La pregunta es eterna. ¿Qué es un contenido de valor? ¿Cómo sé si mi contenido tiene valor real? ¿Qué diferencia a un contenido de valor de otro que no? Realmente, cuando hablamos de términos tan abiertos y subjetivos como el valor, es muy complicado acertar o saber a con exactitud marcar líneas o guías.

Más allá de parámetros objetivos como el número de palabras (debe tener más de 300 para que Google lo tenga en cuenta cuando entre a tu página web) o criterios SEO (elige herramientas como YOAST que aunque no es la mejor solución si puede guiarte de forma sencilla), hay que fijar otros puntos que te ayuden a marcar la diferencia dentro de tu nicho, ¿quieres conocer todas las claves? Sigue leyendo.

Contenido de valor es aquel que ayuda

Sin lugar a dudas, para mí es la mejor definición. El contenido de valor que debes aportar con tu marca, puede ser en formato escrito, audio o vídeo, pero debe ayudar a tu cliente. Aquí es donde para mí en muchos libros se falla, el contenido de valor puede ser todo, pero para que aporte hay que hacer un trabajo previo de análisis de tu buyer persona (cliente ideal).

¿Ejemplo? Yo ahora mismo podría escribir el mejor artículo sobre la siembra de tomates de toda la red, hacer vídeos del paso a paso, tipologías de tomate y sistemas de riego más conocidos. Todo ello con un SEO perfecto y una imagen muy cuidada, ¿tendría valor este esfuerzo? ¡NO!

Por ello, insisto, el contenido de valor no habla tanto de la forma o de lo que cuentas, que también es importante, si no de cómo ayuda a tu cliente ideal a desarrollar su labor, mejorar en su negocio o dar rienda suelta a su afición.

El contenido de valor no se destruye a las 24 horas

Aquí sin lugar a dudas, es donde mis asesorías de contenidos encuentro el mayor freno. ¡Construimos contenidos y pensamos temáticas para algo tan breve como 24 horas! Mucho cuidado con tirarte a las redes, antes de tener muy definido donde va a estar tu contenido.

Esta parte del negocio no puede estar en redes sociales, aquí debes crear un canal propio con el que llegar a tu audiencia. La semana que viene voy a hablar de las ventajas e inconvenientes de todos los canales, pero a grandes rasgos, toma nota.

El blog es genial para SEO y si te gusta escribir (complétalo con una newsletter regular), el formato podcast es un nicho por explotar y funciona genial para posicionarte como experta y, por último, el formato vídeo aunque es más costoso conecta genial con la gente.

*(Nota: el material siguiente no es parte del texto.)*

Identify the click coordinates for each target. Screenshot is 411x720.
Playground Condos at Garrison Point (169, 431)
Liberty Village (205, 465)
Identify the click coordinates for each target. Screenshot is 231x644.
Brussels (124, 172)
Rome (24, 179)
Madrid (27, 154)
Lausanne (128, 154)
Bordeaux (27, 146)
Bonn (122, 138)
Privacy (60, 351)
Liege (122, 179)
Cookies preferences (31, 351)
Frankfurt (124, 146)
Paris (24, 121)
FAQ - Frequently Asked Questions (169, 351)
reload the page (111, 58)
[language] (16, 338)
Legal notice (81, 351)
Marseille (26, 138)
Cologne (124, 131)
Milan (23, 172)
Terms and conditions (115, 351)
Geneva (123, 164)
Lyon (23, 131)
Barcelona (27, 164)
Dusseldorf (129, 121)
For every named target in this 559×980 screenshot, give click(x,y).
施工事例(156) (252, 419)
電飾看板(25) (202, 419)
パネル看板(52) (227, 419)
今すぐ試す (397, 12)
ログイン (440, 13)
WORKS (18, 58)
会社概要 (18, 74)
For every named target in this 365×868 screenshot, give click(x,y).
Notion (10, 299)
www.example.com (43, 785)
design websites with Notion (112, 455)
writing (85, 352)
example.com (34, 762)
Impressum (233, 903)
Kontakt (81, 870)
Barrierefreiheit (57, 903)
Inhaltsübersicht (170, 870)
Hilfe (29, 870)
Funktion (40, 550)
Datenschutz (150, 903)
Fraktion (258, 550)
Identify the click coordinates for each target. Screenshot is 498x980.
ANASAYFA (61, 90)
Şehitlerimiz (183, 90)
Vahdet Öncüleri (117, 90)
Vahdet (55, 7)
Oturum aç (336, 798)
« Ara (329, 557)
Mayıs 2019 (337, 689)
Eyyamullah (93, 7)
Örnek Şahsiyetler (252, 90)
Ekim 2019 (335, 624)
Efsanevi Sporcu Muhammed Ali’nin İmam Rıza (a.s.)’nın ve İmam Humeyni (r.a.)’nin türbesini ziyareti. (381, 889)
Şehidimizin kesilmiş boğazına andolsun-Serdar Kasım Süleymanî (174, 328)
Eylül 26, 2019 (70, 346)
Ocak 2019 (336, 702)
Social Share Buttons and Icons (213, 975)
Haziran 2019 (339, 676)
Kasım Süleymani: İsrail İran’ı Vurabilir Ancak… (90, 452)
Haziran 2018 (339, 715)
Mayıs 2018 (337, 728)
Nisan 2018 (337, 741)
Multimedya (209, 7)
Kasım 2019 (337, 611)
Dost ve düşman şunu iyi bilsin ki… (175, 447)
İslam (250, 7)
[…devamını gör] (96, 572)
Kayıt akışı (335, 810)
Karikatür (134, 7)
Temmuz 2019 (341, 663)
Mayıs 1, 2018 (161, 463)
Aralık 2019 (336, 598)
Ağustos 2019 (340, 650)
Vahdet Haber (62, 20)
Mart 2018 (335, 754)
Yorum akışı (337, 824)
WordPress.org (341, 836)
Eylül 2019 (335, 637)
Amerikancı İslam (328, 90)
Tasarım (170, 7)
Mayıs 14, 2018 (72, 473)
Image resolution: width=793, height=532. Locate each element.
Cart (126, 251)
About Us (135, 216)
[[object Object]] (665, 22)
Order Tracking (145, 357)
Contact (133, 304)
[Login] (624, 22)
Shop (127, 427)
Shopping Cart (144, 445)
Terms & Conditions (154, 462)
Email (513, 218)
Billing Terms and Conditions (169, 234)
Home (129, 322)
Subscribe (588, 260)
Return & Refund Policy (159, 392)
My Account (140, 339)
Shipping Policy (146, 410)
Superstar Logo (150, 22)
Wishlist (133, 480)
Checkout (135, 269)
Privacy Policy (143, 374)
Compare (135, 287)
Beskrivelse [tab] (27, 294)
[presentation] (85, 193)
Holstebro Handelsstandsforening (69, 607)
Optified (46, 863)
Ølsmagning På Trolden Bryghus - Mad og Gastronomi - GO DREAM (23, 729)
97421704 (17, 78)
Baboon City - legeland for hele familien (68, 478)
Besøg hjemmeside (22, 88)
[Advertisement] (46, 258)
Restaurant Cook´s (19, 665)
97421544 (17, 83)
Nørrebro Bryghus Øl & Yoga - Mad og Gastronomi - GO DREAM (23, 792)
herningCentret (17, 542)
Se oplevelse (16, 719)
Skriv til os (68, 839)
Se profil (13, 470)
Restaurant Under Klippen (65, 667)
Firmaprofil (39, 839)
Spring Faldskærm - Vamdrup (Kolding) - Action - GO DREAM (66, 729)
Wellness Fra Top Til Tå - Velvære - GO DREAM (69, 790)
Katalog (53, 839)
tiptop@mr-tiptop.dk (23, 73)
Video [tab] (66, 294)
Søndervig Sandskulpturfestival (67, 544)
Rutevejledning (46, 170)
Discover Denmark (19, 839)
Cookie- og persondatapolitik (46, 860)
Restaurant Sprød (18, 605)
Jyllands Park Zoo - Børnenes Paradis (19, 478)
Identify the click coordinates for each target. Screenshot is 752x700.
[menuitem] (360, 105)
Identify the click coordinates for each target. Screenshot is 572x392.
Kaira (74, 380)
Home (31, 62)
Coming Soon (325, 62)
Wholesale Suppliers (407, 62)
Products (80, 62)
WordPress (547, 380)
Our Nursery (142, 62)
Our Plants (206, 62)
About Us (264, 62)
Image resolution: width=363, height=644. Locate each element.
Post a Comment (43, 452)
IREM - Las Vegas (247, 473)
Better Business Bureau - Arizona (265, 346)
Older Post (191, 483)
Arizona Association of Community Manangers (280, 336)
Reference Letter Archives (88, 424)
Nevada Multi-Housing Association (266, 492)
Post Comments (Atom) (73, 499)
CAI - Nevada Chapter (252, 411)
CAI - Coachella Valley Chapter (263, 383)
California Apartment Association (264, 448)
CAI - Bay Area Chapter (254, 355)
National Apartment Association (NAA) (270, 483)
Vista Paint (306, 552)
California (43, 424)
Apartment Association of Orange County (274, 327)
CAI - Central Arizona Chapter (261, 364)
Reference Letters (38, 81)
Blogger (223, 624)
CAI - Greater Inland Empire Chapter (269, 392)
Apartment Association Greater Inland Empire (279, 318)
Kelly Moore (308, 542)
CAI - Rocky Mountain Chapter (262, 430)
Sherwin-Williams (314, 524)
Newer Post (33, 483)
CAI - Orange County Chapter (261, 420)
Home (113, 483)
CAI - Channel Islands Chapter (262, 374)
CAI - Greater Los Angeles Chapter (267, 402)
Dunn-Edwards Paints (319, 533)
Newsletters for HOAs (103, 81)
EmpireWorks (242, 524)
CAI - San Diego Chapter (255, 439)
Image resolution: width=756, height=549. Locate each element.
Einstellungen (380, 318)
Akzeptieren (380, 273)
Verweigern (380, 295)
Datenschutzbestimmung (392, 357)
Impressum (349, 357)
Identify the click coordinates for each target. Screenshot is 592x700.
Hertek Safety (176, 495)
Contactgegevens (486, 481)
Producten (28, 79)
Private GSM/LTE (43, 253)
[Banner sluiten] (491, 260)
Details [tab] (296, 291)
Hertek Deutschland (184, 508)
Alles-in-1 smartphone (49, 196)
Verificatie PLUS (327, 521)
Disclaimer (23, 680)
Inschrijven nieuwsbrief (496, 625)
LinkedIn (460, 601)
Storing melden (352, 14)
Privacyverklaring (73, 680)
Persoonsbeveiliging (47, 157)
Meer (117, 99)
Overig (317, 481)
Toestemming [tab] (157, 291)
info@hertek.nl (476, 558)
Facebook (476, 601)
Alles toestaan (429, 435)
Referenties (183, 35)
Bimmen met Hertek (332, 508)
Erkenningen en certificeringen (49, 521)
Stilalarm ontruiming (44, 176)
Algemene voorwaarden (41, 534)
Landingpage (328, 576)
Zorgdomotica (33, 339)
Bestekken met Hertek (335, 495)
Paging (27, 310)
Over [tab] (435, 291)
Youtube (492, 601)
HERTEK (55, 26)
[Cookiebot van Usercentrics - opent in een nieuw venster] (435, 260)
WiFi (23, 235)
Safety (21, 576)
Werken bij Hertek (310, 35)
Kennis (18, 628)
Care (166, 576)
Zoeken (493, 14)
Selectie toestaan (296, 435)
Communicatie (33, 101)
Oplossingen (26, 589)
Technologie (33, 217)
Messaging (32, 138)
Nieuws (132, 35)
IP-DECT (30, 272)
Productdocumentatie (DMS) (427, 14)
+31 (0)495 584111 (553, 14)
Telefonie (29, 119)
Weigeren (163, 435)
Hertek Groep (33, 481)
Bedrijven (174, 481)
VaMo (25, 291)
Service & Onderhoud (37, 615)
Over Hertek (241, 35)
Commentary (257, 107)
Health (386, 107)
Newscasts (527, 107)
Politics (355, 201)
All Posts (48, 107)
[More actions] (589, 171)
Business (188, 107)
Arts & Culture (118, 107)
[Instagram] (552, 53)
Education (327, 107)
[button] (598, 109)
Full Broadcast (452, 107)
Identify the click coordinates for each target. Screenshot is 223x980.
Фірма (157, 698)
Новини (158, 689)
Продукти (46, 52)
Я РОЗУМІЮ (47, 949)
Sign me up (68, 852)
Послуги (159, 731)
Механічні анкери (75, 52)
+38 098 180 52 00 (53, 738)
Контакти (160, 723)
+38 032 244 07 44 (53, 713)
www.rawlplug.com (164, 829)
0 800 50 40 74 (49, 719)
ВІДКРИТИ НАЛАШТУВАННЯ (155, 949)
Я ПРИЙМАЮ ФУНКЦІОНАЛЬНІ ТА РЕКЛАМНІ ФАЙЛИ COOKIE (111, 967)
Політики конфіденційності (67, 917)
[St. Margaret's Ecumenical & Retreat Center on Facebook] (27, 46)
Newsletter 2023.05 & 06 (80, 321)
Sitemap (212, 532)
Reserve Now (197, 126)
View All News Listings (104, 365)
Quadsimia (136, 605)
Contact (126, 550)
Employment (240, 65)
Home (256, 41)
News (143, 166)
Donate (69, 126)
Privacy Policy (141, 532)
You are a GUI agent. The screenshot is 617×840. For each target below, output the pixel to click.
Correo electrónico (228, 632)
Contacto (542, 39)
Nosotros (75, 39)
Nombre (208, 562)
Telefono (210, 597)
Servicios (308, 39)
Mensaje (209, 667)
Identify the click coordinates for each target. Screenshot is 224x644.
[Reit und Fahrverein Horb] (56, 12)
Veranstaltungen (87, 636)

Por último, ¿cómo se fabrica?

Dependerá profundamente del canal, pero tener un calendario de contenidos te va a ayudar a enfocarte y buscar temas mejores. Lo ideal sería que tuvieras un excell actualizado con temas importantes para tu marca, dependiendo del negocio puedes agruparlos por estaciones.

Luego en ese excell puedes ir volcando nuevas ideas con estudios que leas, artículos que te gusten o hasta preguntas recurrentes en tus redes sociales. De esta forma, nunca te enfrentarás a la hoja en blanco sin saber de qué vas a hablar e iras encontrando matices. Ahora mismo todos estamos un poco saturados de información, así que lo concreto y aplicable es mucho más efectivo.

Por último, sé consciente de la importancia de generar buen contenido y entiéndelo como una forma más de cuidar a tu cliente. Nada de escribir en huecos o relegar esta estrategia para el final del día, debe ser prioritario y una tarea semanal. Mi forma de darle foco es dedicar dos horas todos los viernes a escribir, pensar nuevas temáticas, buscar información o pensar cómo puedo ayudarte más y mejor.

¿Estás dispuesta a empezar a trabajar en tu contenido de valor? ¿Qué percibes como contenido de valor? ¿Estás de acuerdo conmigo?